# Stated task
Please retype the material below from its start through the line containing "Looking at the screenshot, I should click(998, 121).", both ends included, leaving out the pictures.

Pointing records for text and on-screen elements:
--- start ---
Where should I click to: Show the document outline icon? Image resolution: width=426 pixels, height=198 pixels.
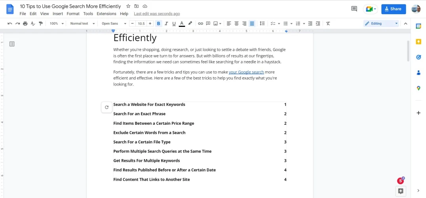12,44
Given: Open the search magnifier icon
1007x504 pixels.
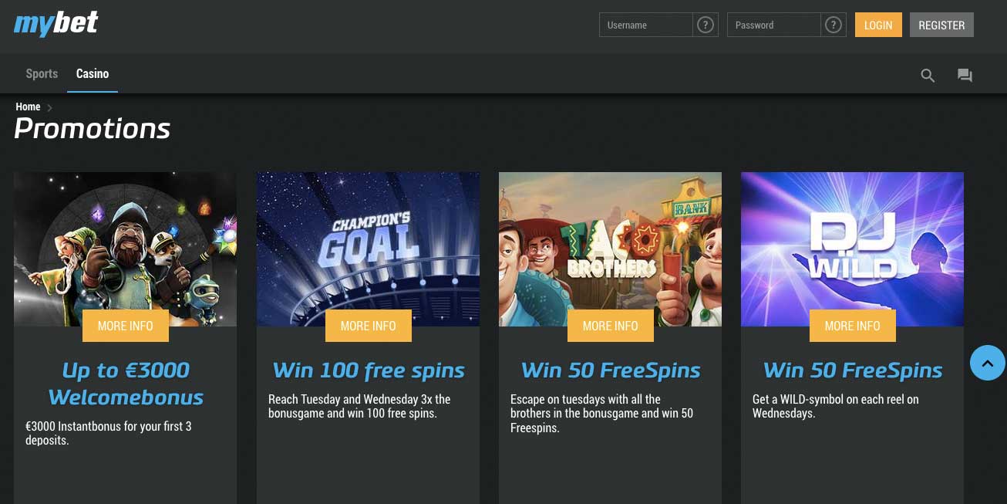Looking at the screenshot, I should (928, 75).
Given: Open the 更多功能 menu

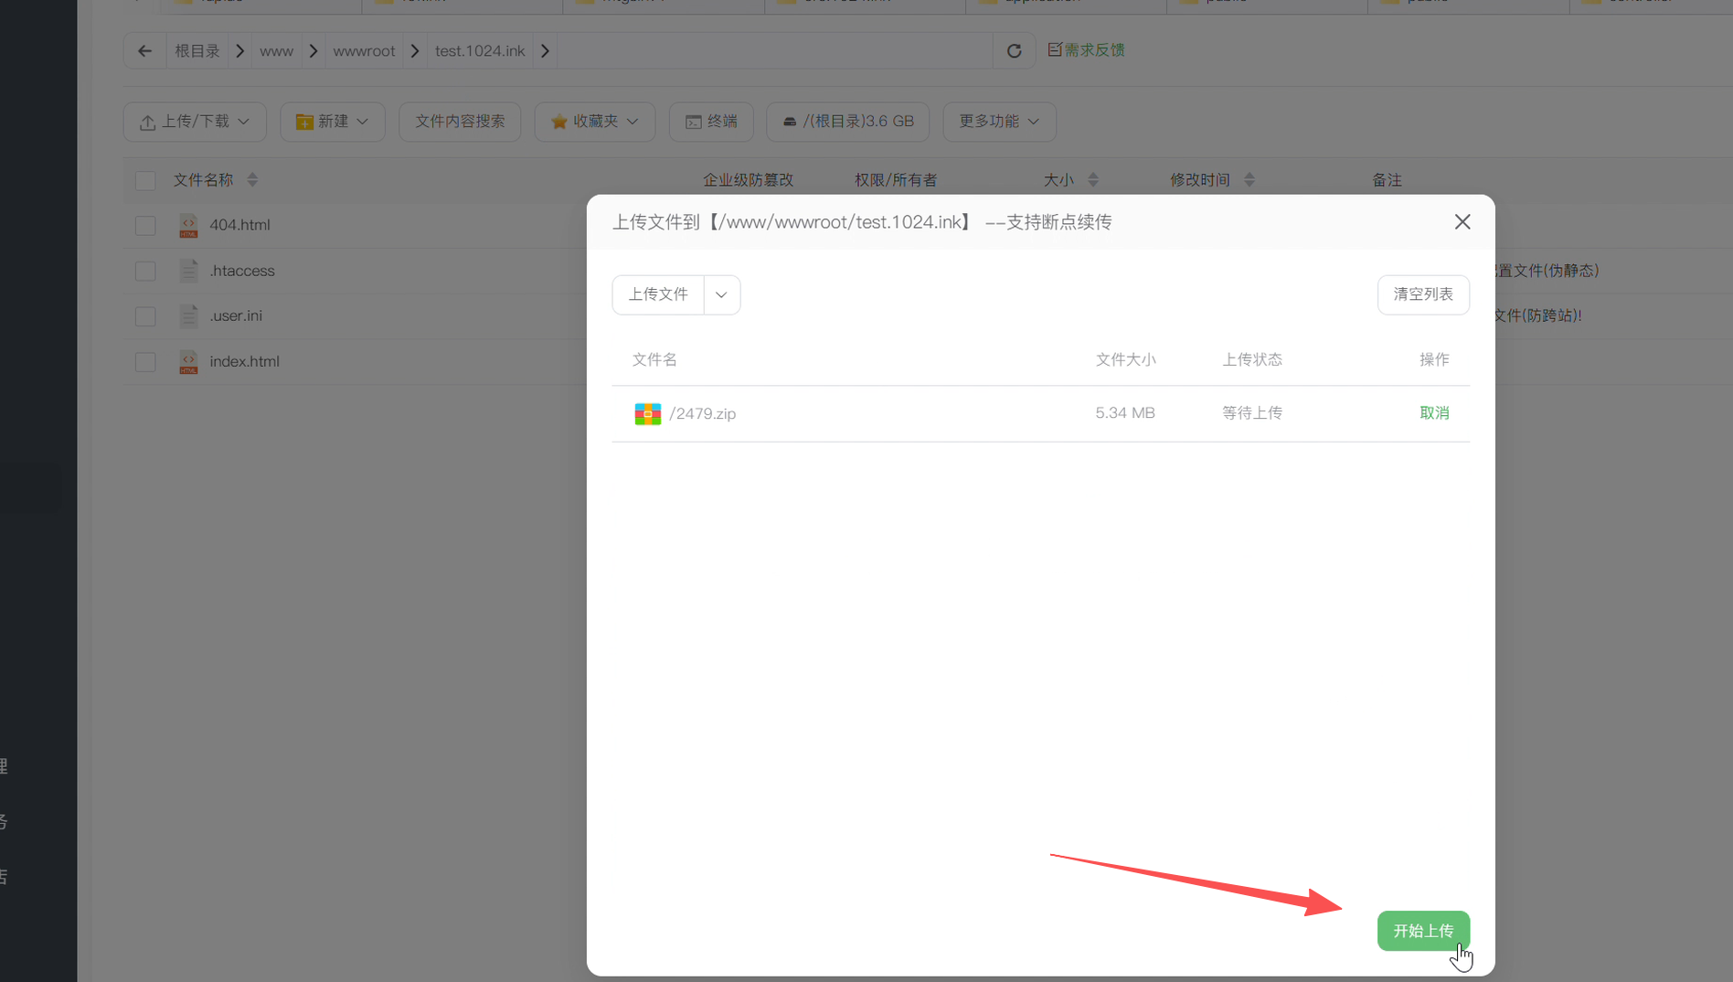Looking at the screenshot, I should click(998, 121).
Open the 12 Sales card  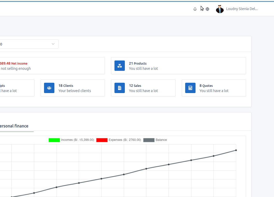143,88
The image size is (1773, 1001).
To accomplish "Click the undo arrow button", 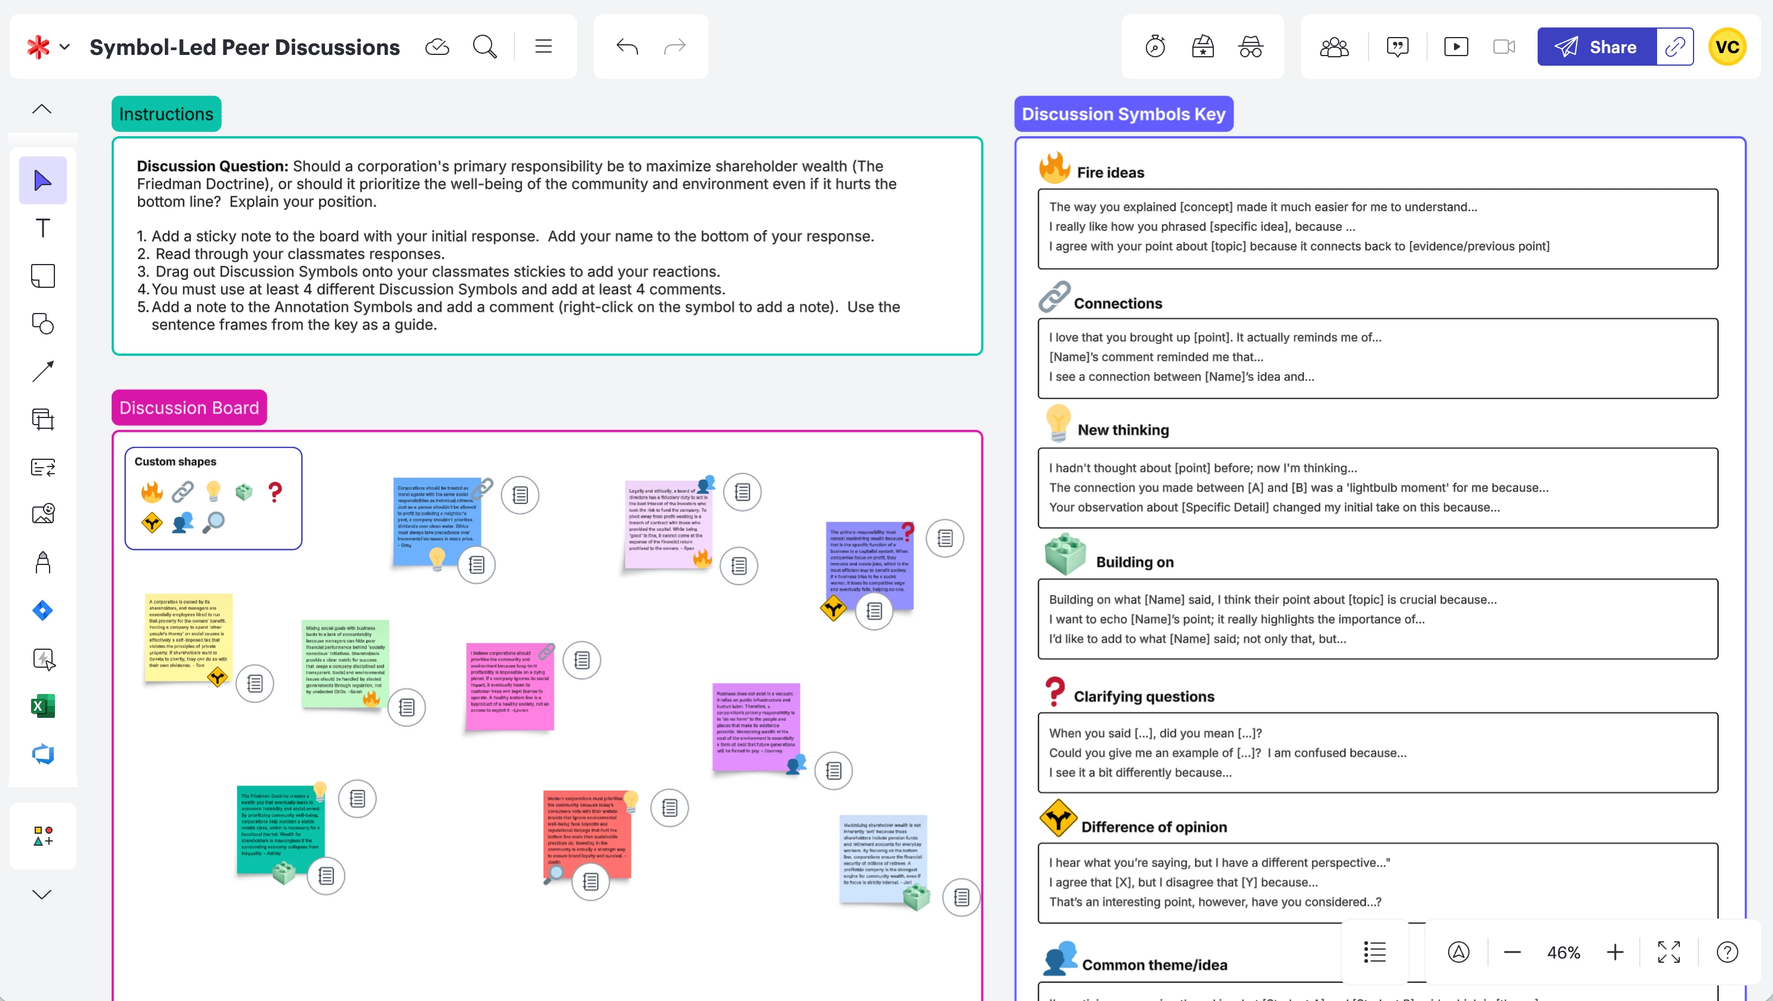I will click(x=626, y=47).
--- end ---
# Expected answer
Where should I click to: Show the document outline icon? Image resolution: width=426 pixels, height=198 pixels.
12,44
Given: Open the search magnifier icon
1007x504 pixels.
Looking at the screenshot, I should (928, 75).
Given: Open the 更多功能 menu

Looking at the screenshot, I should click(998, 121).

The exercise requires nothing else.